Airbnb em imóveis HIS-2: quando a função social da moradia é colocada em risco.

Entenda por que a locação por Airbnb em imóveis HIS-2 pode ser ilegal e colocar em risco a função social da moradia.

Judson Ribeiro Assunção

5/3/20252 min read

Tenho acompanhado de perto uma tendência preocupante em São Paulo: imóveis que deveriam servir como moradia para famílias de baixa renda, especialmente os classificados como HIS-2, sendo usados como hospedagem por temporada no Airbnb. Em tese, pode parecer inofensivo. Mas, na prática, estamos diante de um desvio claro da finalidade pública desses empreendimentos — e isso tem consequências.

Esses imóveis não são como qualquer outro. Eles fazem parte de programas habitacionais que contam com incentivos públicos: menos exigências urbanísticas, isenções de outorga onerosa, aprovação facilitada e, principalmente, localização estratégica em regiões centrais. Isso tudo é viabilizado com uma contrapartida: garantir o direito à moradia para quem mais precisa.

O problema começa quando essas unidades passam a ser tratadas como investimento. A pessoa compra o imóvel, muitas vezes sem saber das restrições — ou sabendo, mas ignorando —, e começa a alugá-lo por dia, via plataformas digitais. A lógica da moradia dá lugar à lógica da renda passiva. E aí não estamos mais falando apenas de uma escolha pessoal: isso impacta o condomínio, os vizinhos e o próprio programa habitacional.

Em assembleias e atendimentos jurídicos que faço, tenho visto síndicos e moradores incomodados com o entra e sai de estranhos, perda de segurança e descaracterização do ambiente residencial. Alguns condomínios, inclusive, já aprovaram regras para restringir ou proibir esse tipo de locação — e com razão.

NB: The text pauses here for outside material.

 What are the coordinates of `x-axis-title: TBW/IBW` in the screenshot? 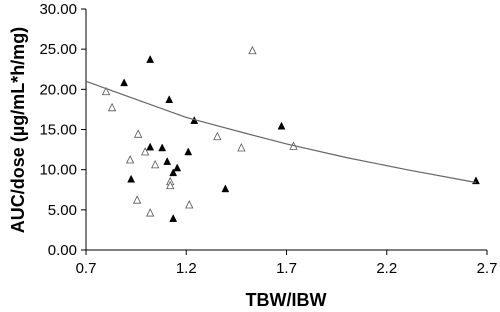 It's located at (286, 300). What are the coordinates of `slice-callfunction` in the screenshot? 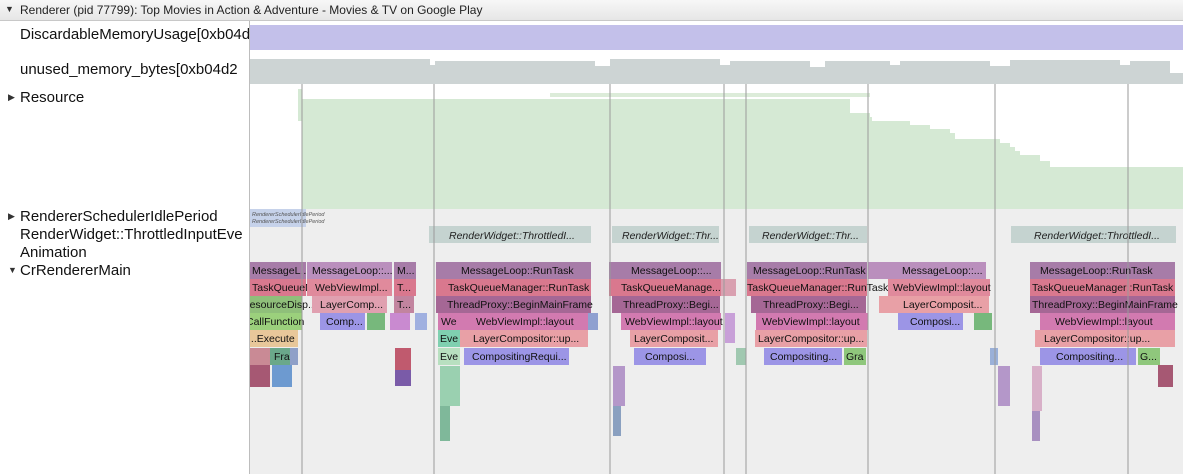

A Justiça, embora ainda não tenha julgado um caso específico envolvendo Airbnb em imóvel HIS-2, já tem se posicionado firmemente sobre locações de curta duração em condomínios residenciais. Em 2021, o Superior Tribunal de Justiça decidiu que, quando a convenção prevê uso exclusivamente residencial, é possível proibir esse tipo de locação. Segundo os ministros, a prática se assemelha mais à hospedagem comercial do que à locação por temporada tradicional — e pode ser barrada.

Do outro lado, o Ministério Público de São Paulo também começou a agir. Em janeiro de 2025, foi ajuizada uma ação civil pública contra o Município de São Paulo, exigindo que a Prefeitura fiscalize melhor a destinação dos imóveis HIS e HMP. A promotoria apontou falhas na checagem da renda dos compradores e no uso final das unidades. O pedido foi direto: suspender novas autorizações até que haja controle real e efetivo sobre quem está comprando e como está usando esses imóveis.

Ou seja: o cerco está se fechando. Quem insiste em usar essas unidades para fins comerciais corre riscos. Já há discussões sobre revisão da classificação do imóvel, cobrança retroativa de impostos, multas e até ações judiciais por perturbação ou prejuízo à coletividade condominial.

Agora, vamos combinar: ninguém é contra quem quer ganhar um dinheiro extra. Mas quando esse ganho compromete o que deveria ser um direito básico — a moradia —, a linha da legalidade e da ética começa a ser ultrapassada.

Como advogado, oriento sempre: se você comprou um imóvel HIS-2, entenda o que isso significa. Verifique os documentos, consulte a matrícula, veja se há cláusulas restritivas. E se pretende alugar por plataformas digitais, pense duas vezes. O barato pode sair caro — judicial e financeiramente.

Esse tipo de discussão não é só sobre leis, mas sobre justiça social e respeito à coletividade. A moradia não pode virar produto especulativo às custas de um programa público que existe justamente para equilibrar desigualdades.